(Dataset entries)
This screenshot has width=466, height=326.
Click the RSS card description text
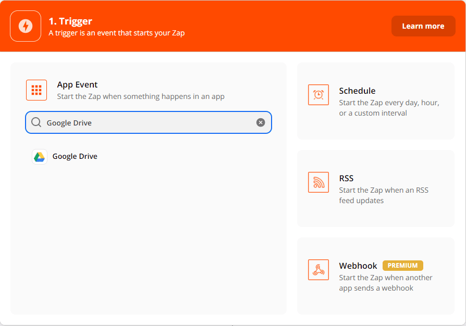point(385,195)
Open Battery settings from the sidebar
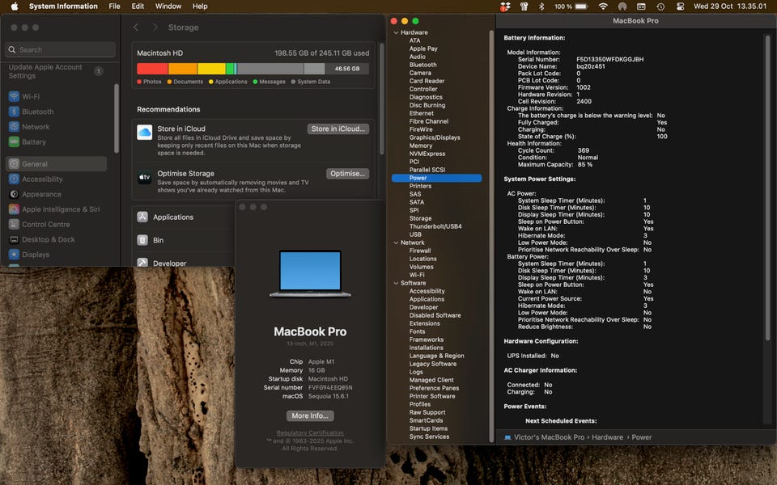Viewport: 777px width, 485px height. coord(14,142)
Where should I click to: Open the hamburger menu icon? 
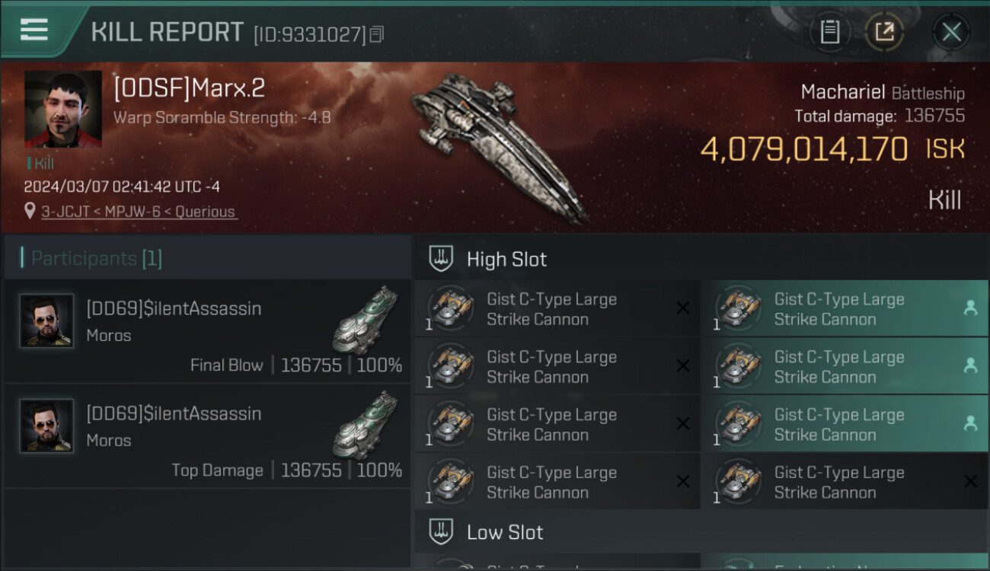34,30
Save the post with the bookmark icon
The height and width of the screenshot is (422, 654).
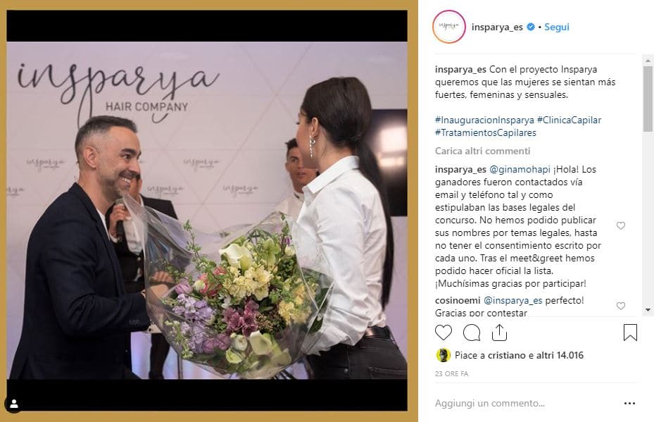pos(630,333)
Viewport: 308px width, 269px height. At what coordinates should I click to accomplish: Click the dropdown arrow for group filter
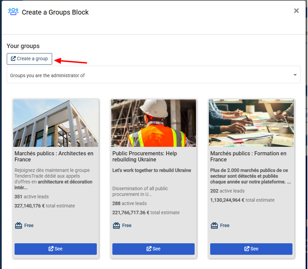(x=295, y=75)
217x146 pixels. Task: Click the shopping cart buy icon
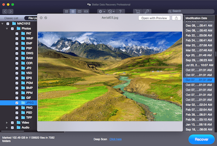(x=137, y=11)
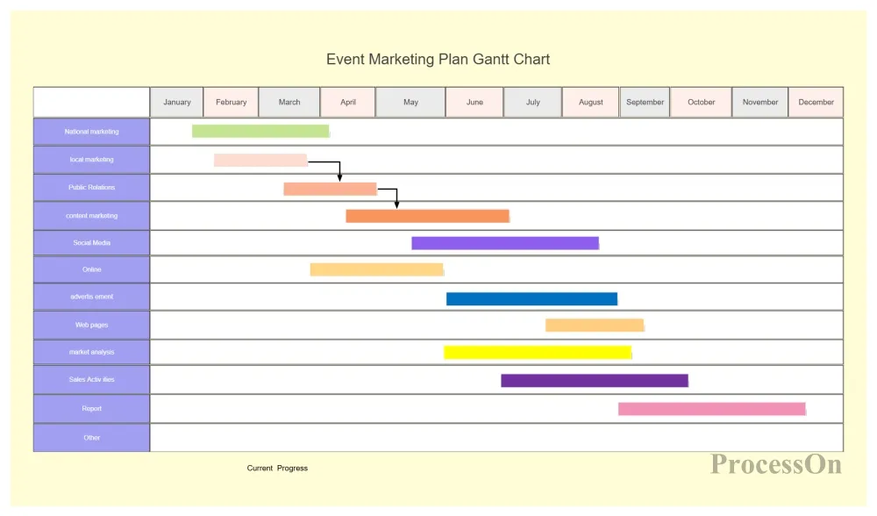Image resolution: width=877 pixels, height=516 pixels.
Task: Click the ProcessOn watermark logo
Action: click(x=776, y=464)
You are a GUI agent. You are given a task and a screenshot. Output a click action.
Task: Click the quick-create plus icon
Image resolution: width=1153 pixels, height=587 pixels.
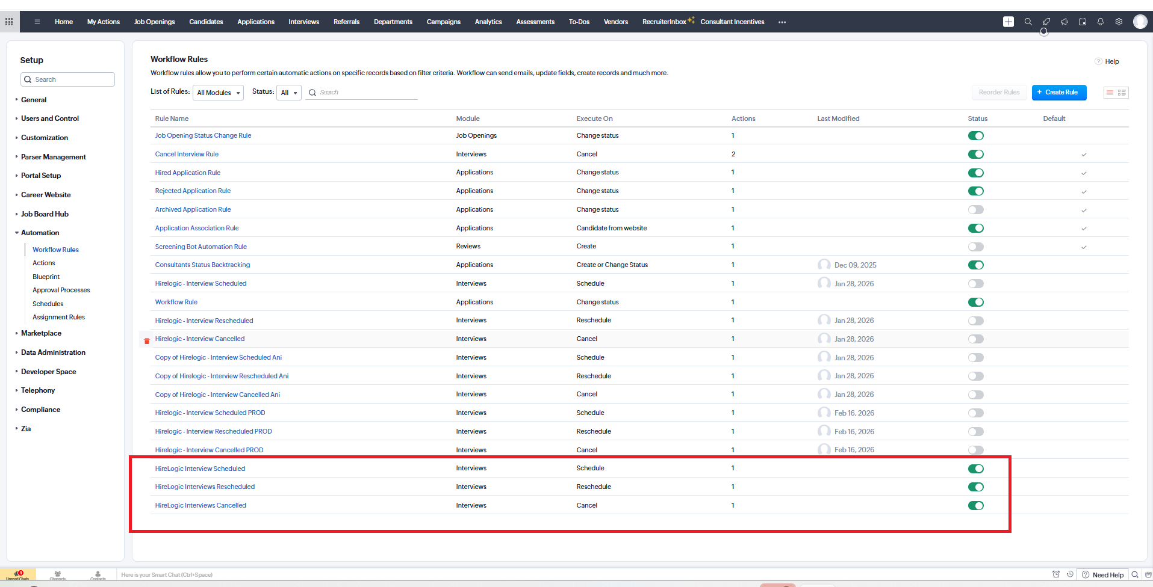1008,22
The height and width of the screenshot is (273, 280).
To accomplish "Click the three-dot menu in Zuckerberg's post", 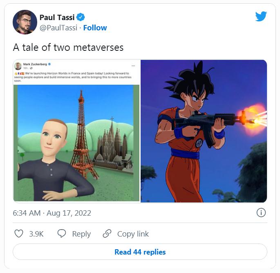I will pyautogui.click(x=133, y=66).
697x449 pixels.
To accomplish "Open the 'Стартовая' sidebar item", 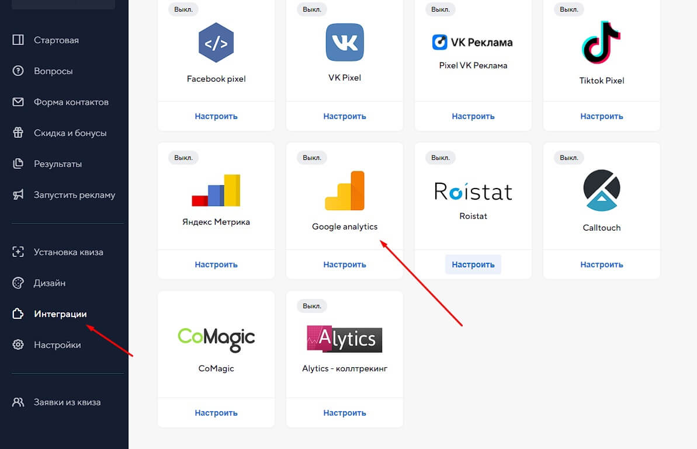I will tap(56, 40).
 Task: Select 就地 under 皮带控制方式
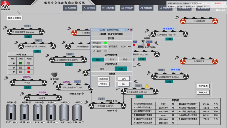click(102, 69)
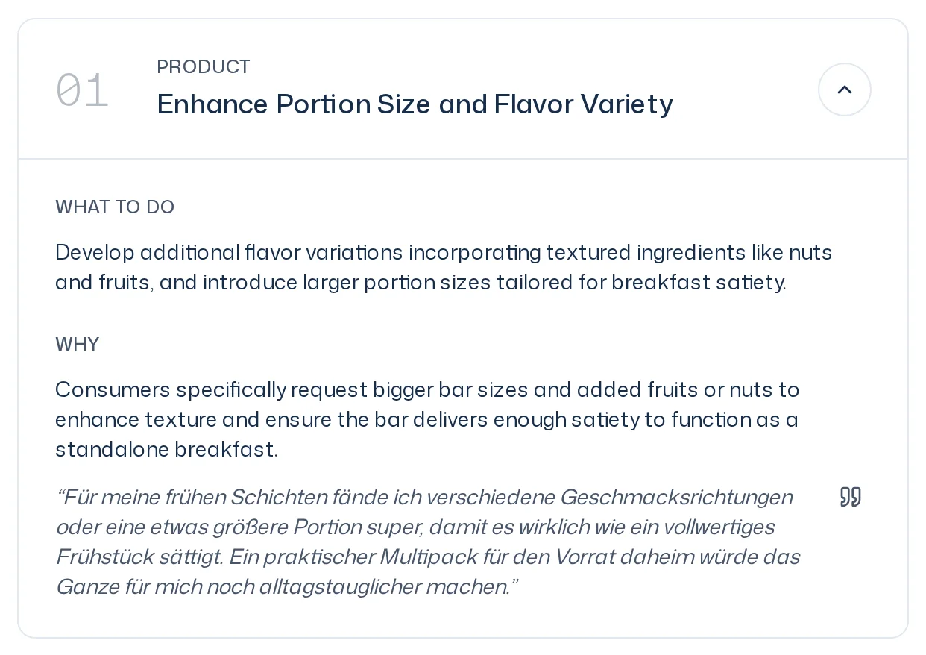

**Required work**
Provide an exact copy of only the lines from the beginning of the entries through the line containing "The height and width of the screenshot is (273, 280).", both ends included, with no pictures.

**Result for this exercise**
This screenshot has width=466, height=326.
Click the RSS card description text
point(385,195)
Open Battery settings from the sidebar
Viewport: 777px width, 485px height. coord(14,142)
Where should I click to: Open the hamburger menu icon? 
34,30
Save the post with the bookmark icon
The height and width of the screenshot is (422, 654).
pos(630,333)
Viewport: 308px width, 269px height. At what coordinates should I click to accomplish: Click the dropdown arrow for group filter
(x=295, y=75)
217x146 pixels. Task: Click the shopping cart buy icon
(x=137, y=11)
Image resolution: width=877 pixels, height=516 pixels.
Task: Click the ProcessOn watermark logo
Action: click(x=776, y=464)
You are a GUI agent. You are given a task and a screenshot. Output a click action.
Task: Click the quick-create plus icon
Image resolution: width=1153 pixels, height=587 pixels.
1008,22
The height and width of the screenshot is (273, 280).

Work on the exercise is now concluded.